Freitag, 16. September 2016
Die Seele lebt ewig
Es war der beste, verdammte Tag meines Lebens! Die Betonung liegt auf war…
Endlich hatte ich eine gute Aussicht auf einen Nebenjob. Den ganzen Vormittag verbrachte ich bei der Probearbeit im Supermarkt. Die Arbeit war anstrengend und man musste sich konzentrieren aber es machte Spaß, gebraucht zu werden.
Nachdem ich fertig war, sprudelte ich nur so vor positiver Energie. Sofort ging ich zu Marvin und berichtete ihm von meinem Tag. Wir aßen zusammen und ich konnte einfach nicht aufhören zu reden. Doch irgendetwas tief in mir drin, wollte nach Hause gehen. Also blieb ich nicht lange, stieg in mein Auto und fuhr los. (…)
An dem Tag war mir jedes negative Ereignis egal gewesen. Selbst, als ich wieder einmal schief parkte, brachte mich das nicht aus dem Konzept. Ich ließ das Auto so stehen und stolzierte in Richtung Hof, wo ich meinen Opa sprechen hörte. Seine Stimme wurde so laut, als wenn er neben mir gestanden hätte. „Wir müssen gucken, ob wir in die Heimat fahren“, hörte ich meinen Opa sagen. Er hörte sich anders an. Abrupt blieb ich stehen und versteckte mich hinter der Hauswand. „Ich würde auf jeden Fall fahren…noch einmal Abschied nehmen“, erwiderte unsere Nachbarin mitfühlend. Geschockt hielt ich die Luft an und fixierte mich nur auf das Gespräch. „Ich kann nicht glauben, dass er Tod ist“, sprach mein Opa erschüttert und riss mich mit, in eine Art Trance. Die Welt um mich herum drehte sich langsamer. Der leichte Wind, wehte in Zeitlupe durch meine zusammengebundenen Haare, die dadurch strähnig auf meine Stirn fielen. Mein Herzschlag beschleunigte sich, als ich um die Ecke ging und meinen Opa erblickte. Er sah blass aus und mitgenommen. So, hatte ich ihn sehr selten erlebt. „Wer ist Tod?“, fragte ich mit trockener Kehle. „Dein Onkel…hat den Kampf gegen den Krebs verloren“, berichtete mein Opa, als würde er vom Wetter erzählen. Das war typisch mein Opa. Etwas schlimmes passierte und er tat so, als wäre es das Normalste auf der Welt. Aber ich konnte seine Gefühle lesen. Es überkam mich, wie eine Lawine. Schlagartig wurde mir übel und ich dachte an meinen witzigen Onkel, den ich meistens lachend in Erinnerung hatte. Wenn ein geliebter Mensch stirbt, gibt es sogenannte Phasen der Trauer. Jedoch muss bedacht werden, dass jeder Mensch anders trauert und dementsprechend andere Phasen hat. Meine erste Phase war: Verleumdung.

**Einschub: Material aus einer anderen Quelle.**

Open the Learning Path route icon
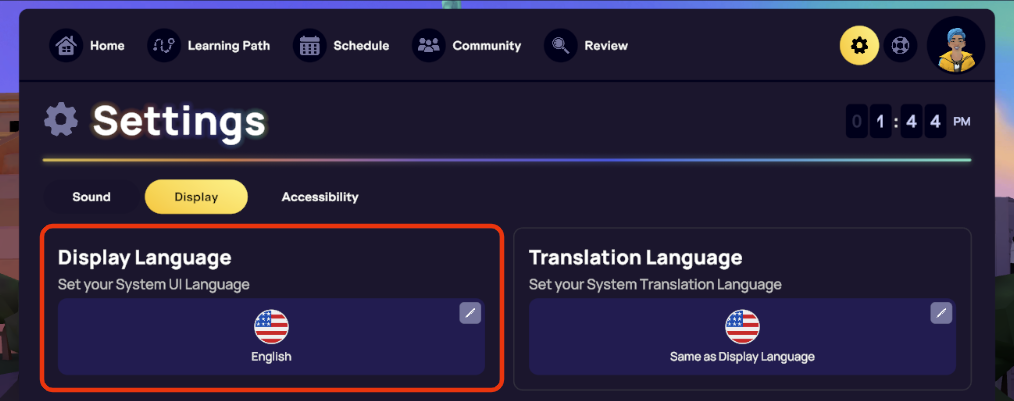The height and width of the screenshot is (401, 1014). tap(163, 46)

Für einen kurzen Moment blieb ich stehen, mitten auf dem Hof, während die pralle Sonne auf meinen Kopf schien. Mein Opa räumte die Garage auf und wollte anscheinend nicht darüber sprechen. Also atmete ich durch und ging das Treppenhaus hinauf, bis zu unserer Wohnung. Zögernd öffnete ich die Tür und sah meine Oma, die stumm in der Küche stand und das Telefon in der Hand hielt. Sie starrte verwirrt auf den Hörer. „Dein Onkel ist Tod“, begrüßte sie mich monoton. „Ich weiß“, unterbrach ich sie, damit sie nicht weiter sprechen musste. Ich konnte es fühlen. Meine Trauer, die immer größer wurde und auch die Trauer meiner Großeltern. Es drückte auf meinem Brustkorb und versuchte mich zu töten. Wortlos ging ich in mein Zimmer, setzte mich auf mein Bett und starrte die Wand an. Bis ich zur zweiten Phase kam: die Wahrheit.
Die Wahrheit? Die Wahrheit war, dass mein Onkel wirklich von uns gegangen war. Ich würde nie wieder mit ihm Fisch essen oder gemeinsam lachen können. Das alles waren nur noch Erinnerungen und keine Erwartungen mehr. (…)
Ich hielt es zu Hause nicht mehr aus. Die Trauer, die durch die Wände zu kommen schien, umhüllte mich, wie ein Mantel. Benommen nahm ich meine Handtasche, zog mir ein frisches Shirt an und verließ die Wohnung. Vielleicht würde Marvin mich ablenken können. (…)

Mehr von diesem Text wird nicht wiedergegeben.